[Opening Dataset records section]
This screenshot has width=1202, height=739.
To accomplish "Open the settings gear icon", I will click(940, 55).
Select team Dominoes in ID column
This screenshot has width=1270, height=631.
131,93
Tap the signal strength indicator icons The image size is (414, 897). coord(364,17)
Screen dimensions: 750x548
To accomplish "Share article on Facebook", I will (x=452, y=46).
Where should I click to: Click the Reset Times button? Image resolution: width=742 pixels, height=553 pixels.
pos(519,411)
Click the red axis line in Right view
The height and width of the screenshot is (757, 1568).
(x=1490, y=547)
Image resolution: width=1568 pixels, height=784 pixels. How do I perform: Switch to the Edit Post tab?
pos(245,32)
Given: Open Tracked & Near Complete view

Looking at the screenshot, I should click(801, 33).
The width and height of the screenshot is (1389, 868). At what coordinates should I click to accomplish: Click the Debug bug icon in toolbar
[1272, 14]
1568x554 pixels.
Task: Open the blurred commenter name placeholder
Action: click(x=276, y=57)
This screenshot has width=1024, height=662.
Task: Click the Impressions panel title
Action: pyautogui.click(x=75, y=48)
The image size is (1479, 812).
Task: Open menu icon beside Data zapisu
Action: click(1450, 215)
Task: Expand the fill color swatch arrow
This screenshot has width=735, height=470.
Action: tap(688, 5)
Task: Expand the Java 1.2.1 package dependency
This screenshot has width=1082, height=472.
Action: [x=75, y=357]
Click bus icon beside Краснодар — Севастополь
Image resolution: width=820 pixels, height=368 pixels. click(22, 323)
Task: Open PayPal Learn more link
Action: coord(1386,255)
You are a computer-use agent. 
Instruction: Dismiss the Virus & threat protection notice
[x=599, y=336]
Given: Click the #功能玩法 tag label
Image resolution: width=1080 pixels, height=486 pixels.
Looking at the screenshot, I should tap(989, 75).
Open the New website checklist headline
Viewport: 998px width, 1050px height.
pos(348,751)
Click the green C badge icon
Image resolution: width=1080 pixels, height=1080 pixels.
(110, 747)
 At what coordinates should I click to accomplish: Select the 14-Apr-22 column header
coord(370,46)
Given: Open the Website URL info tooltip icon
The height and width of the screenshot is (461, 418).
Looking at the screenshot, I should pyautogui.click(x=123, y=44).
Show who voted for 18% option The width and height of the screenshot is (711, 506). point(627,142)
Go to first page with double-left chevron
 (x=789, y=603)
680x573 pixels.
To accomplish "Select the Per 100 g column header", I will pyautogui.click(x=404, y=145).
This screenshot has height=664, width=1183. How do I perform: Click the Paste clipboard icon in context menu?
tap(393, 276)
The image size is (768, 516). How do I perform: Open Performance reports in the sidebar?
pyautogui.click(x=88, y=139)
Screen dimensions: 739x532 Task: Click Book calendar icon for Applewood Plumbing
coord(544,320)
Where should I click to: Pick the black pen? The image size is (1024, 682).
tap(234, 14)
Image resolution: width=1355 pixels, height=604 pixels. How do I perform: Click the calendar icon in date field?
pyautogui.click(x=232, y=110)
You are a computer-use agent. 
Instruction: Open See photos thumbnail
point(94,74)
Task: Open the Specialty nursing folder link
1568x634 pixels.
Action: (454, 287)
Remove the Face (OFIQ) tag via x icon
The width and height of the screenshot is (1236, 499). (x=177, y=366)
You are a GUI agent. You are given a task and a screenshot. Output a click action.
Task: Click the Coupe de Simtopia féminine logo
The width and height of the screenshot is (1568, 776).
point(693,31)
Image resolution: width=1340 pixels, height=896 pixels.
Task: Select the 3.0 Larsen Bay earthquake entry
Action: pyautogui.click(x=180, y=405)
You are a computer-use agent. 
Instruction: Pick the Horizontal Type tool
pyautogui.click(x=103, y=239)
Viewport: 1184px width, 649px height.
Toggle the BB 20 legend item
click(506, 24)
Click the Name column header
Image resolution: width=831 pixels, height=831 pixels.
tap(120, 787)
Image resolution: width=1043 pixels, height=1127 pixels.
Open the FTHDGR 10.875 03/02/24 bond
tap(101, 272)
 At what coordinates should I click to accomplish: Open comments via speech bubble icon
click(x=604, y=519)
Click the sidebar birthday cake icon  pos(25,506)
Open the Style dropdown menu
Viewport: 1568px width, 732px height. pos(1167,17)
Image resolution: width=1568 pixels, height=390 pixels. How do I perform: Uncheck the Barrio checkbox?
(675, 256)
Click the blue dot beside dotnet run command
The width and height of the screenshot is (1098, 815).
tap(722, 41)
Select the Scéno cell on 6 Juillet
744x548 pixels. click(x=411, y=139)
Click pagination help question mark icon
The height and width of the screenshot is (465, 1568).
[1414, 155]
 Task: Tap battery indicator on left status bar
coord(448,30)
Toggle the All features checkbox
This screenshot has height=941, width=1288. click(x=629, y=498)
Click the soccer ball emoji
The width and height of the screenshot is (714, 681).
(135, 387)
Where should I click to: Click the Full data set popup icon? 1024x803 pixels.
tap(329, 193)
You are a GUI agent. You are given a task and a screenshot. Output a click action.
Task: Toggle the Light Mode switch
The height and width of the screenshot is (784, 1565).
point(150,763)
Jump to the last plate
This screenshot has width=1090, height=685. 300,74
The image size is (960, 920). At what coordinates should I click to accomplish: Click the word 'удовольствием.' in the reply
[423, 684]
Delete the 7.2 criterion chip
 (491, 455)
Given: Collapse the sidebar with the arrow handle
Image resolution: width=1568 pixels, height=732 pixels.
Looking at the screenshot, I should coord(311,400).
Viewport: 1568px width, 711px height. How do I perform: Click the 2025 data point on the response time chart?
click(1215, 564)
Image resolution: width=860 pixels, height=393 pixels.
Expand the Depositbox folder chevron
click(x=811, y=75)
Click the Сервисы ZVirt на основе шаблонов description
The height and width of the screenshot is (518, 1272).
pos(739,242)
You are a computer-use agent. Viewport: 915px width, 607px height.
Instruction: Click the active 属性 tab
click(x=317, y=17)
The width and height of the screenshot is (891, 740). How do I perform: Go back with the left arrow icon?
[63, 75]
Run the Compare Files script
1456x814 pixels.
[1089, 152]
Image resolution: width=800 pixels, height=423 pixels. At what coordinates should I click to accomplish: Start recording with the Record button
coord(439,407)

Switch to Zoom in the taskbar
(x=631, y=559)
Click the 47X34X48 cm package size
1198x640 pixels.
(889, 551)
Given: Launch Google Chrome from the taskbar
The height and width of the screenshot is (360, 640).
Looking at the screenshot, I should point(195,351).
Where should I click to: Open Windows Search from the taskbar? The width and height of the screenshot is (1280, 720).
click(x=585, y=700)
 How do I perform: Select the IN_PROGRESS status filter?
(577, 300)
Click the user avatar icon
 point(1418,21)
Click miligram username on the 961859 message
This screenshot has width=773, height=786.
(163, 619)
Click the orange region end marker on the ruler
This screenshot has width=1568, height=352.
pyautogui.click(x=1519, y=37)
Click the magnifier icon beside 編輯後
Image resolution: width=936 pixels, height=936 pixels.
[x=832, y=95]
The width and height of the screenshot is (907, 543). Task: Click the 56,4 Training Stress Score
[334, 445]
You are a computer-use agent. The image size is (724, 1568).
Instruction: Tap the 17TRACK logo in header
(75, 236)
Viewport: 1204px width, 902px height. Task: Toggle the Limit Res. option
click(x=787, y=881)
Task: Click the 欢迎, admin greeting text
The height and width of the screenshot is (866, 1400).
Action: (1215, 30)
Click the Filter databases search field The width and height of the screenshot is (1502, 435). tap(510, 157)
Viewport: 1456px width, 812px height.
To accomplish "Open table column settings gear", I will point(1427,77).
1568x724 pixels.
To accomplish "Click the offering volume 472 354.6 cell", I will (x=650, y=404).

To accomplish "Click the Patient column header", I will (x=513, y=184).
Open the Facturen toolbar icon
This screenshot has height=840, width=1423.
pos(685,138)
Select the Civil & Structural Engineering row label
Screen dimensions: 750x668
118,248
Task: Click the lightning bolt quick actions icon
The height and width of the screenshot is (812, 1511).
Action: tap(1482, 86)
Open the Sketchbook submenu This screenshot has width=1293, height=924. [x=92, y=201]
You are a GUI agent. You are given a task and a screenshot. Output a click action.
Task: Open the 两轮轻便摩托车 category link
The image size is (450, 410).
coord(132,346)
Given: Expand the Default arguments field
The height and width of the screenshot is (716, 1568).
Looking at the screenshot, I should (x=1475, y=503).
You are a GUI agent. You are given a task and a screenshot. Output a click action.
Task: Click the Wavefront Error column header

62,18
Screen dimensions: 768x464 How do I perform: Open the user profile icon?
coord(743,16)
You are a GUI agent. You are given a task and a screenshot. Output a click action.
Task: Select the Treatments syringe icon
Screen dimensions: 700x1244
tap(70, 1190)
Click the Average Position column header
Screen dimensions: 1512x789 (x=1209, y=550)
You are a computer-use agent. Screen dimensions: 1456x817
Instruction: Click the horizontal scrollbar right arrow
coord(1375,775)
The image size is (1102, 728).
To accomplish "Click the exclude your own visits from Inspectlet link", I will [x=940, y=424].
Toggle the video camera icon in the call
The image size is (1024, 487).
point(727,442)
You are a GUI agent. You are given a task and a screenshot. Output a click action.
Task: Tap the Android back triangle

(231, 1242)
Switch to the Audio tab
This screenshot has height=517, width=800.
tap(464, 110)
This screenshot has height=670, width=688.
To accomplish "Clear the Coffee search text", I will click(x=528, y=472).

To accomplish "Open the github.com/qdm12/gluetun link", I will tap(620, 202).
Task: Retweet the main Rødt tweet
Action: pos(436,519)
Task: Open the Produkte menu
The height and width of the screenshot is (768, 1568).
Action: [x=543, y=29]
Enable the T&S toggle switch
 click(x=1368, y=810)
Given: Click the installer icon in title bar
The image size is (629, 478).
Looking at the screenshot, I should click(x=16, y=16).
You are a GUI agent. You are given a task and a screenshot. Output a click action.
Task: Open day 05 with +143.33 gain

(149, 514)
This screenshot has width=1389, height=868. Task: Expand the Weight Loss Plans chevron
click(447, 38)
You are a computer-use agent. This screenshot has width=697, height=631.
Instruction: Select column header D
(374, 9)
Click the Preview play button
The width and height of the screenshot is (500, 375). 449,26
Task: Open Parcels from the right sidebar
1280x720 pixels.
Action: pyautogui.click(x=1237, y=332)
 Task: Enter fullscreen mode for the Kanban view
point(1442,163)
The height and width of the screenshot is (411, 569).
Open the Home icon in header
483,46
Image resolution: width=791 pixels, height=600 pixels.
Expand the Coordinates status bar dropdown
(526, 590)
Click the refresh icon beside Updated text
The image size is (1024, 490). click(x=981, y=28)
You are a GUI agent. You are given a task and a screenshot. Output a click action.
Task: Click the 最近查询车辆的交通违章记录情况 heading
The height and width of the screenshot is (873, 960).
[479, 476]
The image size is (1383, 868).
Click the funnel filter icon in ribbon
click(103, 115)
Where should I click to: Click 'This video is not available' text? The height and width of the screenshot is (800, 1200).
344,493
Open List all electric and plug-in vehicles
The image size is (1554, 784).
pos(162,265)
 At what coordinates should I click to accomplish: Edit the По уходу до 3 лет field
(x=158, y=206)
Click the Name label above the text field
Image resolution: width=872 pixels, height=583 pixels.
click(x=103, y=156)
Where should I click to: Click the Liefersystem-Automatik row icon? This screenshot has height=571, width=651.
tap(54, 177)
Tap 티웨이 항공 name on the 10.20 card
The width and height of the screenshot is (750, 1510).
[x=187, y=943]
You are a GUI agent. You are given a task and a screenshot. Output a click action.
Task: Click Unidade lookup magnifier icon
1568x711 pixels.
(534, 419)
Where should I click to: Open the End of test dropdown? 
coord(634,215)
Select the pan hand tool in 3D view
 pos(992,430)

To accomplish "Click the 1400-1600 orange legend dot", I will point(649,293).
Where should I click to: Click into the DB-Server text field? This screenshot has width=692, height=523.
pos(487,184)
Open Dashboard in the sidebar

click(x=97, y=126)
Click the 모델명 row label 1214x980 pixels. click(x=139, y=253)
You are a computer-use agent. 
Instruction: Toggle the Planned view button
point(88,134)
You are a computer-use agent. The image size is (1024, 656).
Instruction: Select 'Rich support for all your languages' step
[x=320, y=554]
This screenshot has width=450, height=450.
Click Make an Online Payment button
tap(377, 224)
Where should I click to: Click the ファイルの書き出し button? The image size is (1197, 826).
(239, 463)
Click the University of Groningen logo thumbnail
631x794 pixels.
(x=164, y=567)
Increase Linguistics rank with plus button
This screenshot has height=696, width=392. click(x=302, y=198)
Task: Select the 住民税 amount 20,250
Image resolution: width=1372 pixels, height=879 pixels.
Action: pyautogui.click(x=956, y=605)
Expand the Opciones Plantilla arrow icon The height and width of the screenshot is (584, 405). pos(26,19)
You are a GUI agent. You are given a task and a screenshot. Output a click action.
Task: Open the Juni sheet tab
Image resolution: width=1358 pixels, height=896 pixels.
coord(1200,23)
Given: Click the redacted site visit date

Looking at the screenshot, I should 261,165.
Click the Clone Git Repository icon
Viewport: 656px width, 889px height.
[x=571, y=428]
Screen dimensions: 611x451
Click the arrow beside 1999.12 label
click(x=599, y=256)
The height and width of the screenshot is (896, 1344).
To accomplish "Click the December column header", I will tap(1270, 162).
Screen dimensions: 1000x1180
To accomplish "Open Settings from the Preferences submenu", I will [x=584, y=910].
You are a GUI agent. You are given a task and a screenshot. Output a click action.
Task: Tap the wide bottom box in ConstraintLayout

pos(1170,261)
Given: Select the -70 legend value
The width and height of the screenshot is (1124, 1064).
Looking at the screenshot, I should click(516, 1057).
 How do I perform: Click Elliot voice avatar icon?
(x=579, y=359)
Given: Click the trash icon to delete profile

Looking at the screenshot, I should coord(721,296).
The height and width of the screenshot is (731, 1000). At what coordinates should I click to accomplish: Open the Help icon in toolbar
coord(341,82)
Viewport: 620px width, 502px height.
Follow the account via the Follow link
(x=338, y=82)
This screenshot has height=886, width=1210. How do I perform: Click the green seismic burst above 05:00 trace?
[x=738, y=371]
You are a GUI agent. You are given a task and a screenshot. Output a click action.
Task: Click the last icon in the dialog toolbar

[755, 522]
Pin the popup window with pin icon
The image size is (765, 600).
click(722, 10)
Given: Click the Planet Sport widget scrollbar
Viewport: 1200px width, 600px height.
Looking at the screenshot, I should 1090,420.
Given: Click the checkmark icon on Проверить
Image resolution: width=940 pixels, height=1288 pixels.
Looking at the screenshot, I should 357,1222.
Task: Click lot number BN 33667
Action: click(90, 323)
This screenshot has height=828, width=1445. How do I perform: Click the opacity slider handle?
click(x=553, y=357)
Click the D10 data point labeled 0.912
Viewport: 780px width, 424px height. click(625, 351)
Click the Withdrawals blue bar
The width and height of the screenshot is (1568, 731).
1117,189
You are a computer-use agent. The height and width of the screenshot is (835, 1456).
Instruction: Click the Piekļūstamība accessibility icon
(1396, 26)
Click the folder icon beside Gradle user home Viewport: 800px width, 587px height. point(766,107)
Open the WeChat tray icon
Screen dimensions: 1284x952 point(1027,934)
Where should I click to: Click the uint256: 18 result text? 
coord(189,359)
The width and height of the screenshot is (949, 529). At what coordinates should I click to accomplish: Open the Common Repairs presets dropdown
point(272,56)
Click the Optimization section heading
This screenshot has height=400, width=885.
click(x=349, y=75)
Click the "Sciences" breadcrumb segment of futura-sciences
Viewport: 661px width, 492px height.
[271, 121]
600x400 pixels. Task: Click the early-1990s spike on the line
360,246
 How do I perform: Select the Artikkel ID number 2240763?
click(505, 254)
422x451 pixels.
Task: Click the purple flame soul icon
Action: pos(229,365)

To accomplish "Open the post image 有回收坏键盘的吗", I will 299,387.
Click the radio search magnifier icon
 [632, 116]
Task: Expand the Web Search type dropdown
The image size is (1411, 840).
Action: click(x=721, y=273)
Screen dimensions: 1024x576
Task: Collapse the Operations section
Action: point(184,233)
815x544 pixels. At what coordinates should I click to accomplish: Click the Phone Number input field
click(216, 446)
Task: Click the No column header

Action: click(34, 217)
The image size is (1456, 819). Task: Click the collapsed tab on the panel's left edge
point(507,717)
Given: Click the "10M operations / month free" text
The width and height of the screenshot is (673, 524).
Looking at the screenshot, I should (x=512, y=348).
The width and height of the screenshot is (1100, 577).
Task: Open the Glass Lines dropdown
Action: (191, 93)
[Closing Dataset records section]
-- What to produce --
Once you find the line with "Task: Open Parcels from the right sidebar" in the entries above, output it and each line after it up to and including the line with "The image size is (1383, 868).", and nothing else.

-- Solution to this task --
Task: Open Parcels from the right sidebar
1280x720 pixels.
Action: pyautogui.click(x=1237, y=332)
 Task: Enter fullscreen mode for the Kanban view
point(1442,163)
The height and width of the screenshot is (411, 569).
Open the Home icon in header
483,46
Image resolution: width=791 pixels, height=600 pixels.
Expand the Coordinates status bar dropdown
(526, 590)
Click the refresh icon beside Updated text
The image size is (1024, 490). click(x=981, y=28)
You are a GUI agent. You are given a task and a screenshot. Output a click action.
Task: Click the 最近查询车辆的交通违章记录情况 heading
The height and width of the screenshot is (873, 960).
[479, 476]
The image size is (1383, 868).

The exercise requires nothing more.